Details wie ein Rückspiegel oder die gelborangenen Rückstrahler an der Gabel verraten ebenfalls, dass man es mit der schnelleren Sorte zu tun hat. Schon tagsüber muss ein SPedelec mit Licht fahren. Die Promillegrenze liegt wie beim Autofahren bei 0,5. Das Tragen eines geeigneten Helms ist Pflicht, wobei der Gesetzgeber Art und Bauweise nicht weiter beschreibt. „Für diese Fahrzeuge ist ein geeigneter Schutzhelm vorgeschrieben“, informiert das Bundesverkehrsministerium. Ein Fahrradhelm bietet genug Schutz, während schwere Motorradhelme unpassend erscheinen, da sie die Bewegungsfreiheit auf dem Rad einschränken. „Doch es zeichnet sich ab, dass eine neue Helmgattung für S-Pedelecs auf den Markt kommen wird“, sagt Koßmann.
Radwege sind tabu
Außerdem dürfen S-Pedelecs nur auf der Fahrbahn, also auf normalen Straßen, bewegt werden. Radwege sind inner- wie außerorts tabu – ebenso für Radler freigegebene Fußgängerzonen und Parkwege. „Dem SPedelec fehlt es an Lebensraum“, bemängelt Koßmann. ZIV-Sprecher David Eisenberg fordert, Fahrradwege außerorts für S-Pedelecs freizugeben und dort je nach Bedarf ein Tempolimit von 30 km/h einzuführen. „Auf der Bundesstraße werden S-Pedelecs von den Autofahrern als Fahrräder wahrgenommen.“Das bringe Gefahren für den Radler mit sich.

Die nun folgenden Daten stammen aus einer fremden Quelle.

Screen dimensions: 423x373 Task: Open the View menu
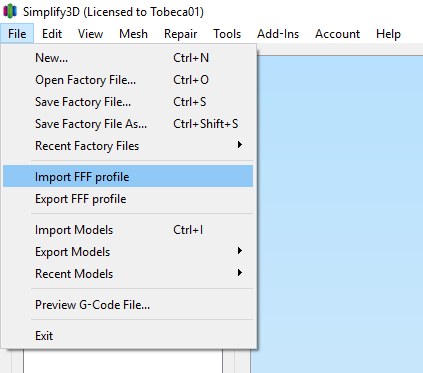(90, 34)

Auch der Transport des Nachwuchses wird beim S-Pedelec restriktiver gehandhabt. Mit einem gängigen Pedelec einen Kinderanhänger zu ziehen, ist in Sachen Leistung und Verkehrsrecht kein Problem. Ihn oh- ne Weiteres an ein S-Pedelec zu kuppeln, ist dagegen verboten. Doch es gibt Speziallösungen mit Ausnahmegenehmigungen: zum Beispiel schnelle E-Lastenräder mit zugelassenen Kindersitzen auf der Ladefläche – Voraussetzung ist jedoch, dass in der EU-Typgenehmigung alles fein säuberlich festgehalten ist.
Apropos Typgenehmigung: Den Begriff kennt man von Autos, die ohne diese Erlaubnis nicht auf den Markt gebracht werden dürfen. Genauso verhält es sich mit den Kraftfahrzeugen der Bauart S-Pedelec. Käufer muss das nicht weiter interessieren, doch eine Konsequenz trifft Bastler und kreative Reparateure. „Ein S-Pedelec darf man baulich nicht ohne Weiteres verändern“, sagt Koßmann. Seit 2016 neu typzugelassene S-Pedelecs müssen demnach ein Bremslicht haben, ohne das das Fahrzeug sogar stillgelegt werden könnte. Auch das Kennzeichen muss neuerdings beleuchtet sein.
Mindestprofiltiefe vorgeschrieben
Die Bauteile müssen stets der Betriebserlaubnis entsprechen – das gilt für Bremsen und Motoren, aber auch für Sättel, Pedale oder Lenker. Wer den Lenkervorbau modifiziert, verändert schnell die Abmessungen des Fahrzeugs, wie sie im Typenblatt vorgegeben sind. Auch die Dimensionen der Reifen sind laut pd-f vorgeschrieben sowie die Mindestpro- filtiefe von einem Millimeter. Grundsätzlich gilt wie beim Pkw: Bauliche Änderungen müssen S-Pedelec-Fahrer sich von Prüfinstituten wie etwa TÜV oder Dekra eintragen lassen.
Dabei ist die Produktvielfalt trotz des geringen Marktanteils groß. Vom Trekking- über das City- oder Crossrad bis zum Mountainbike oder Lastenrad hat das S-Pedelec viele Fahrradgattungen erobert. René Filippek vom ADFC empfiehlt, für ein S-Pedelec aufgrund der komplexeren Technik nicht weniger als 2500 Euro auszugeben – ein Richtwert, der den für normale Pedelecs wegen der kräftigeren Motoren und des größeren Akkus um 700 Euro übersteigt.